Industry heavyweight Google uses its proprietary PageRank system to place the most emphasis on links from sites that it considers "important." In other words, links from sites possessing better PageRank scores will be given more weight and have a greater positive effect on your position in the search results. You can check your PageRank rating with the Google Toolbar (

To boost your link popularity, submit listings for your Website with major directories such as Yahoo!, Open Directory (, and LookSmart. Also request that niche sites and vertical portals in your industry link to your site.

Sites that link to your competitors are also good targets. You can find many of these sites quickly using MarketLeap's link popularity checker (

Stay away from automated submission bots that promise submissions to thousands of search engines and directories. You will be paying for submissions to totally irrelevant or defunct Websites. And reputable search engines tend to ignore or penalize bulk submissions.

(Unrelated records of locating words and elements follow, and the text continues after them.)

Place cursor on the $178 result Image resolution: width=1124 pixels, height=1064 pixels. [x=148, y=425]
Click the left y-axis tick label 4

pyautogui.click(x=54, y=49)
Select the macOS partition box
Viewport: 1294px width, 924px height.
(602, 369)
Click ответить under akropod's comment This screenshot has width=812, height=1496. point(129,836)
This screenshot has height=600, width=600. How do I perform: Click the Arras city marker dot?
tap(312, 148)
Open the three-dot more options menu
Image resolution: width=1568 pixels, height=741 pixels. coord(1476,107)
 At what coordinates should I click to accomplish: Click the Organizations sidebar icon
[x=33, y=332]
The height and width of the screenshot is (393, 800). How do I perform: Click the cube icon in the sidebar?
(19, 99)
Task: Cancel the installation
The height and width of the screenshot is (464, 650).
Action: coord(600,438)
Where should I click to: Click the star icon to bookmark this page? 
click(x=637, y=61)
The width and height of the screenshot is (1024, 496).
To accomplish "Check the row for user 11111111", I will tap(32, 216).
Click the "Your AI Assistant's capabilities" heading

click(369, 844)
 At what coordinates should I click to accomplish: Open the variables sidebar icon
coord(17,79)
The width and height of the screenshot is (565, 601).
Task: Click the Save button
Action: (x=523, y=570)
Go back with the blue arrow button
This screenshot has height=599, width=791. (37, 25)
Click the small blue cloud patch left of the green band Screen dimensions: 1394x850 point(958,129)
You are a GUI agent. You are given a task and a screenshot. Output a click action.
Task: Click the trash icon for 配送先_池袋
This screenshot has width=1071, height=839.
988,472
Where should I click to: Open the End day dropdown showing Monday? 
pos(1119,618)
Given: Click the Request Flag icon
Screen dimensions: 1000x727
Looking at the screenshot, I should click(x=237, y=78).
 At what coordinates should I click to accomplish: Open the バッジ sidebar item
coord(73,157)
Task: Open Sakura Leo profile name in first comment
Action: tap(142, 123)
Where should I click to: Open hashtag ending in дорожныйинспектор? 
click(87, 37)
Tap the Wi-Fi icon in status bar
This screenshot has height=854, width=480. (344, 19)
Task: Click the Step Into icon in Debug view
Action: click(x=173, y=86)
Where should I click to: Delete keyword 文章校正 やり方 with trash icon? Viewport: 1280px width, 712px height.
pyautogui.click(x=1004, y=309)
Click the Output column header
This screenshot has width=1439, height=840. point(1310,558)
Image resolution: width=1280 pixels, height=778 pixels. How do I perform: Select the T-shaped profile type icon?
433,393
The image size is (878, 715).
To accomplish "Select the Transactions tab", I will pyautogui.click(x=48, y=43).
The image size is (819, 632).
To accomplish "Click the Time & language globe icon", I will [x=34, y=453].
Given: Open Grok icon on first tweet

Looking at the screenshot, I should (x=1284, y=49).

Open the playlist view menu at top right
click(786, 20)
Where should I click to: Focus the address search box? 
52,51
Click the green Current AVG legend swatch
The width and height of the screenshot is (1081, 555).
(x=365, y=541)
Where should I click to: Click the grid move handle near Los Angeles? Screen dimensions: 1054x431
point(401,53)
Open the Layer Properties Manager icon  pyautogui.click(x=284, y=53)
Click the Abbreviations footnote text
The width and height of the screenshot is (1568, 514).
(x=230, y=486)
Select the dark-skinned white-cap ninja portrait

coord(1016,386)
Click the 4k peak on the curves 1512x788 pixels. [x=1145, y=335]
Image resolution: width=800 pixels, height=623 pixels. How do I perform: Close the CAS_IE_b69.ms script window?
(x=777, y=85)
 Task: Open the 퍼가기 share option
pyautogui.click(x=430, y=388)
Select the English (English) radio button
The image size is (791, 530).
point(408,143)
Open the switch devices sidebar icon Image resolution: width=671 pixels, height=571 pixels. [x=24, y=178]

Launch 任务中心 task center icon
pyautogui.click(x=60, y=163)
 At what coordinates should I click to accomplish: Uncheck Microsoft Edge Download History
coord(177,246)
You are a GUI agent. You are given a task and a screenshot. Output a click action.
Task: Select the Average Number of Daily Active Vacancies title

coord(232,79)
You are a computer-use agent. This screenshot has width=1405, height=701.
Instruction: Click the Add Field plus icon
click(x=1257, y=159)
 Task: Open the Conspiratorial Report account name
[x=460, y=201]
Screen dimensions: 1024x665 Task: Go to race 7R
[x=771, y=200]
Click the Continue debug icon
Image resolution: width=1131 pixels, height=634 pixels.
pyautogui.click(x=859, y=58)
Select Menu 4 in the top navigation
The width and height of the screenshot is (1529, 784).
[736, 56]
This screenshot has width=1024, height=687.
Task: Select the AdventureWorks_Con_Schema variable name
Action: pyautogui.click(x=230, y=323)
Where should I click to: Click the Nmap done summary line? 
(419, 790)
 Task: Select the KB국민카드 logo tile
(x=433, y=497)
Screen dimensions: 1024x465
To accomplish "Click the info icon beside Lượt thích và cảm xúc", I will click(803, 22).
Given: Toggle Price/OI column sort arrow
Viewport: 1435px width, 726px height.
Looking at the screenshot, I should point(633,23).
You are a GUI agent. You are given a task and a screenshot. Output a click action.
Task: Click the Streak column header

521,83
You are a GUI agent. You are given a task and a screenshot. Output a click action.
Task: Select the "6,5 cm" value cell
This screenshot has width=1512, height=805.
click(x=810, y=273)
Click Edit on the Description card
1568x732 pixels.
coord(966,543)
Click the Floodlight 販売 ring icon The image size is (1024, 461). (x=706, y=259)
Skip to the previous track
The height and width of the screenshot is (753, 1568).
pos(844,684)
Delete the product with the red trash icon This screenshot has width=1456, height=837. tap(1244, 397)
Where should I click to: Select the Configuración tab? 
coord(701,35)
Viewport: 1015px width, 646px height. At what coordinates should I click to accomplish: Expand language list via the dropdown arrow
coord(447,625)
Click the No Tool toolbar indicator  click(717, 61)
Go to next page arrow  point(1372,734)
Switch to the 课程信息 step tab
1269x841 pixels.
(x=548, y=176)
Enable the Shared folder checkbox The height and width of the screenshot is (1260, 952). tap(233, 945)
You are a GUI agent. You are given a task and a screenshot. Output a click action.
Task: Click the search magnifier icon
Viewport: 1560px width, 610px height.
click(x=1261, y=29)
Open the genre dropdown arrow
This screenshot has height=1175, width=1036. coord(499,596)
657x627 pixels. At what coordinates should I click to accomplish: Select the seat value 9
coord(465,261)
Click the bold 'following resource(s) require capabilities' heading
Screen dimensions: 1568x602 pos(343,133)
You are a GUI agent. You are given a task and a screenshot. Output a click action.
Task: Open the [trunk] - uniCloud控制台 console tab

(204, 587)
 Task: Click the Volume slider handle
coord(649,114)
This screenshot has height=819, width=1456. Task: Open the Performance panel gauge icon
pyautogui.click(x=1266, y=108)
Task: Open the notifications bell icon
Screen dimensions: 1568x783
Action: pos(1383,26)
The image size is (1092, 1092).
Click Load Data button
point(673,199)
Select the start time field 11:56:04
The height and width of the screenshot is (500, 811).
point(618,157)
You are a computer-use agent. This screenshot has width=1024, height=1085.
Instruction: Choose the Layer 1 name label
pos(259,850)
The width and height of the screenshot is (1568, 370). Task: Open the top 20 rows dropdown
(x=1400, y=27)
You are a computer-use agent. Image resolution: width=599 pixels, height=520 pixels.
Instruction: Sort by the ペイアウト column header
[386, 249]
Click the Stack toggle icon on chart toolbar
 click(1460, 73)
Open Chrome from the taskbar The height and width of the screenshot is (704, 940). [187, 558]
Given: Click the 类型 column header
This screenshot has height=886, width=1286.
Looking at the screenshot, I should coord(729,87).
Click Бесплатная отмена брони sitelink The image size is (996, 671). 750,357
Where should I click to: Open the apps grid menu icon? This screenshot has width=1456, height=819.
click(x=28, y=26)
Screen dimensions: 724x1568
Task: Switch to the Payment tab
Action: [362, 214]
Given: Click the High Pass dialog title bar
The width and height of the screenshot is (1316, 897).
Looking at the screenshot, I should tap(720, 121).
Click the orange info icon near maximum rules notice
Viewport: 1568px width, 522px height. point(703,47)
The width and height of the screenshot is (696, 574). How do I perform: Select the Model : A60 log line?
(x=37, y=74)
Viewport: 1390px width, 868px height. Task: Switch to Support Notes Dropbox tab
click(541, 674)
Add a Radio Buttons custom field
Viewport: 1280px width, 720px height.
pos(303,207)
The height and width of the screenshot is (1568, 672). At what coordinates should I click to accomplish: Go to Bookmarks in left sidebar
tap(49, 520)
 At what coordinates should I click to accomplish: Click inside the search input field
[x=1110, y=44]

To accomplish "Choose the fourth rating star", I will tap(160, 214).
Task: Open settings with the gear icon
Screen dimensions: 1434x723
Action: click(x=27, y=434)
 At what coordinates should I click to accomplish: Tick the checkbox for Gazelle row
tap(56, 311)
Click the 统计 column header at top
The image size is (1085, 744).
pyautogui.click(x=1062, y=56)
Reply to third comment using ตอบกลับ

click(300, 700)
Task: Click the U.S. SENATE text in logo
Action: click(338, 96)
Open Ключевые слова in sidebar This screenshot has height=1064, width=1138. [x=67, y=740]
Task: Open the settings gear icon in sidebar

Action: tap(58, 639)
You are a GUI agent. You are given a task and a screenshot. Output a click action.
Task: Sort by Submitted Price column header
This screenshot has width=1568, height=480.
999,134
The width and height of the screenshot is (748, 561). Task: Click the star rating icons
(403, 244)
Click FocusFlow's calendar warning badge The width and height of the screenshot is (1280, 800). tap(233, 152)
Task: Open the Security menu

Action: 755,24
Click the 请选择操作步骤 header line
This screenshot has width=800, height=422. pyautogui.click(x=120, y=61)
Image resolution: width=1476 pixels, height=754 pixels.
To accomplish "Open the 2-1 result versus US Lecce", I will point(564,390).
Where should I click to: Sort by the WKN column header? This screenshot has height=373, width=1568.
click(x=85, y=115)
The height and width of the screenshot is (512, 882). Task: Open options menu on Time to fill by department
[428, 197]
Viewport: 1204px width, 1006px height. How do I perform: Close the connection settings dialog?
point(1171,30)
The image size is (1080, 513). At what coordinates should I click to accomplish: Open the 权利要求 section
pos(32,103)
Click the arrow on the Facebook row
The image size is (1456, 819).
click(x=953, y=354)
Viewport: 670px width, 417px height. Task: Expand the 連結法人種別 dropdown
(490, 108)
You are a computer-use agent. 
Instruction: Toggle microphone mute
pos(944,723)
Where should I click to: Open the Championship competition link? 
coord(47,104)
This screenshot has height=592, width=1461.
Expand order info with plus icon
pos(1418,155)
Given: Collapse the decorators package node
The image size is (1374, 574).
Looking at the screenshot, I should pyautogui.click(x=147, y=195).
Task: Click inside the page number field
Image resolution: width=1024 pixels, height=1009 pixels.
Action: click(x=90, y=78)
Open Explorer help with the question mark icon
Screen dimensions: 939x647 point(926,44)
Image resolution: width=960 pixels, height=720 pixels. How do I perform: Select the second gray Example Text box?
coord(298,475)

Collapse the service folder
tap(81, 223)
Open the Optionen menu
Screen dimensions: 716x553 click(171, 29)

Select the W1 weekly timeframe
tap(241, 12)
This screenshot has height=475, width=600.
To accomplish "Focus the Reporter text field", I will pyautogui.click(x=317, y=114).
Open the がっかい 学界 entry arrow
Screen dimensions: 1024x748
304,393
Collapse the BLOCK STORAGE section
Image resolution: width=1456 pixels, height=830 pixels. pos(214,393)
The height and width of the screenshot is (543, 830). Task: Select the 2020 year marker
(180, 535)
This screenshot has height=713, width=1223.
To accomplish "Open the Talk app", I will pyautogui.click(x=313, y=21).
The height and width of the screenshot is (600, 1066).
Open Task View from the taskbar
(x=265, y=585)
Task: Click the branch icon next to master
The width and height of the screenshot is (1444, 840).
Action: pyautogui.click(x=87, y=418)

Likewise, resist the temptation to boost your link popularity by submitting to "free for all" links pages. These are simply pages that are full of links - you submit your Web address and are automatically added. Search engines discount these pages too. (In fact, some search engines, such as Google, are known to "punish" sites for associating with them.)

It is far better to spend time establishing reciprocal links with sites that offer content complementary to yours. Alternatively, developing an affiliate program, in which you reward sites that link to yours, can improve your site's link popularity.

HTML to warm a search engine's heart

Okay, you've identified the key phrases you need to focus on and made them prominent in your Website copy. You've made your site Miss Popularity in terms of links with other sites. Now what? Time to make sure that the HTML code that makes up your pages includes search-engine-friendly elements:

Title tag

This is the most critical HTML element on your Web page for search engine rankings. A good page title is 5-13 words long with important keywords placed near or at the beginning. The title tag serves a dual purpose: Compelling wording makes it a call to action on the search results page and it acts as a heading for the page in browser windows and bookmarks listings.

Heading tags (H1 and H2)

Search engines consider text in heading tags a good indicator of what a page is about and the searches for which it will be relevant. Say you have a page selling men's apparel and accessories. Instead of an H1 headline that reads "Select an item below for further details," you'd be better off with a headline that says "Men's apparel and accessories."

Alt tags

Only Google and AltaVista support them, but alt tags are a key element in creating an accessible site. Search engines can't "read" images, including navigation elements, and streaming media. Alt tags serve as alternate, readable text for the search engines.